In it, the Village approved the general land use categories outlined in the Conceptual Master Plan and Land Use Chart. It allows for the Sanctuary developer to deviate from that Conceptual Master Plan by as much as 20 percent without seeking approval for a major Concept Plan amendment. General Use Categories for Sanctuary and their numbers are the following:
• Commercial (e.g. office, retail, restaurants, etc.): 515,000 Heated Square Feet.
• Entertainment Venue (performing arts): 40,000 Heated Square Feet.
• Lodging: 355 Rooms.
•Multi-Family (multi-story, including senior housing, rental): 575 Units.
• Multi-Family (for sale, including condos, town-homes and duplexes): 130 Units.
• Single Family (for sale): 364 Units.
• Parking Garage(s): 500 Spaces.
The Annexation Agreement that brought the Sanctuary development into the Village of Salado allowed the existing undeveloped land to be taxed as Agriculture land.
The properties that were commercial at the time of the annexation continued to be taxed as such.
Once undeveloped land is platted, then it no longer qualifies for Ag exemptions. However, agreements with Sanctuary provide for a 15-year 50% tax grant to the Sanctuary developer.
For residential lots, the 15-year 50% tax grant begins at the time the construction plat is approved.
The agreements further allow Sanctuary developers to enter into individual contracts with property owners in which the 50% tax grant may be paid to those end-user owners, but the Sanctuary developer is not required to pay those 50% tax grants to the end-user owners.
Ferguson told Salado Village Voice that Sanctuary developers state that the price point for the residential development is $400,000 per unit.
At this price point, if 190 homes are developed, it would bring $76 million in property values into the Village.
At the proposed tax rate of $0.6135, this would generate a potential $466,260 in property taxes to the village, of which half, or $233,130 would be granted back to the Sanctuary developer/owners.
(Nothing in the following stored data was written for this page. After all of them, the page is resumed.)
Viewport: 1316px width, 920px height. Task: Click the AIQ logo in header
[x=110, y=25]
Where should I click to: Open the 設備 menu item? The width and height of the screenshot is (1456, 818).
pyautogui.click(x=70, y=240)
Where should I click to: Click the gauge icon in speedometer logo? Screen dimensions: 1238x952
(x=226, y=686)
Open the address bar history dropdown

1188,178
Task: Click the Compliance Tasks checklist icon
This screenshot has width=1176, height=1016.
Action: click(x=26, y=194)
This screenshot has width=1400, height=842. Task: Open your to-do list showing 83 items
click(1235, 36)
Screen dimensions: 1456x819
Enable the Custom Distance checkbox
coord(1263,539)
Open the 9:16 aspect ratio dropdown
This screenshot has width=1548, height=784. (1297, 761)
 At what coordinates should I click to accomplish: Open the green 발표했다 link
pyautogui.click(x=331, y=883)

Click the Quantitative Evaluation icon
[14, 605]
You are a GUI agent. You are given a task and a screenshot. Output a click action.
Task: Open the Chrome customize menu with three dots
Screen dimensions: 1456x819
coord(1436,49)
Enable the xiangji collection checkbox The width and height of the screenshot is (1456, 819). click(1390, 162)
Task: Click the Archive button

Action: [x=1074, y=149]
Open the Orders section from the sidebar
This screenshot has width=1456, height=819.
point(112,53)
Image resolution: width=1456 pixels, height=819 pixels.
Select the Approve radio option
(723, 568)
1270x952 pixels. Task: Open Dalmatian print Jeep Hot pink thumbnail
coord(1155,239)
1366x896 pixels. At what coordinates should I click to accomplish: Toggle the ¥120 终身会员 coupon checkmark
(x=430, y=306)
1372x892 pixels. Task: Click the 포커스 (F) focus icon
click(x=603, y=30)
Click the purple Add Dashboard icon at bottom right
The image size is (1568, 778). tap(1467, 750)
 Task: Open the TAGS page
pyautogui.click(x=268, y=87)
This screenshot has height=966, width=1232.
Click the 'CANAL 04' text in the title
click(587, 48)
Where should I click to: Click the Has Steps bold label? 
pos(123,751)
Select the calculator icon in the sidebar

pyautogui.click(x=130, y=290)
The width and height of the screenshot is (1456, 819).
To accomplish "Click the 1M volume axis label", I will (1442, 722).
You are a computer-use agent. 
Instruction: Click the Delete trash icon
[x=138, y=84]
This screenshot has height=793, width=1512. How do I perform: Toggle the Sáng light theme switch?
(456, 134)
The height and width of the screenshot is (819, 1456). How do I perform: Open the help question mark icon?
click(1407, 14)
Over the lifespan of 15 years, this would be $3.5 million in tax grants to Sanctuary.
The Village of Salado will not fully realize the taxable value of Phase I Sanctuary until fiscal year 2035.
The 15-year clock on tax grants on other phases of Sanctuary development begin with the filing of plats for residential pieces and the issuance of Certificate of Occupancy for commercial properties.
There are no strict time-lines in any of the agreements for the developer to develop any parts of the properties.